Vitamin D3 inhibits Wnt/β-catenin and mTOR signaling pathways in human uterine fibroid cells

Context: Somatic mutations in the Med12 gene are known to activate Wnt/β-catenin signaling in human uterine fibroids (UFs). Objective: The objective of the study was to examine the role of vitamin D3 in the modulation of Wnt/β-catenin and mammalian target of rapamycin (mTOR) signaling in human UF cells. Design: Immortalized human UF cells (HuLM) and human primary UF (PUF) cells were treated with increasing concentrations of vitamin D3 and thereafter analyzed using Western blots and immunocytochemistry. Main Outcome Measures: Wnt/β-catenin and mTOR signaling proteins in cultured HuLM and PUF cells were measured. Results: UF tumors with Med12 somatic mutations showed an up-regulation of Wnt4 and β-catenin as compared with adjacent myometrium. Vitamin D3 administration reduced the levels of Wnt4 and β-catenin in both HuLM and PUF cells. Vitamin D3 also reduced the expression/activation of mTOR signaling in both cell types. In contrast, vitamin D3 induced the expression of DNA damaged-induced transcription 4 (an inhibitor of mTOR) and tuberous sclerosis genes (TSC1/2) in a concentration-dependent manner in HuLM cells. Furthermore, we observed a concentration-dependent reduction of Wisp1 (Wnt induced signaling protein 1) and flap endonuclease 1 proteins in HuLM cells.

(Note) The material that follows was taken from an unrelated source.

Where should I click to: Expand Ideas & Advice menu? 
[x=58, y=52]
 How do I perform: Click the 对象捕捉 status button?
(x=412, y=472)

Additionally, abrogation of vitamin D receptor expression (by silencing) in normal myometrial cells induces Wnt4/β-catenin as well as prompts a fibrotic process including an increase in cell proliferation and increased extracellular matrix production. Together these results suggest that vitamin D3 functions as an inhibitor of Wnt4/β-catenin and mTOR signaling pathways, which may play major roles in fibroid pathogenesis. Conclusion: Vitamin D3 may have utility as a novel long-term therapeutic and/or preventive option for uterine fibroids.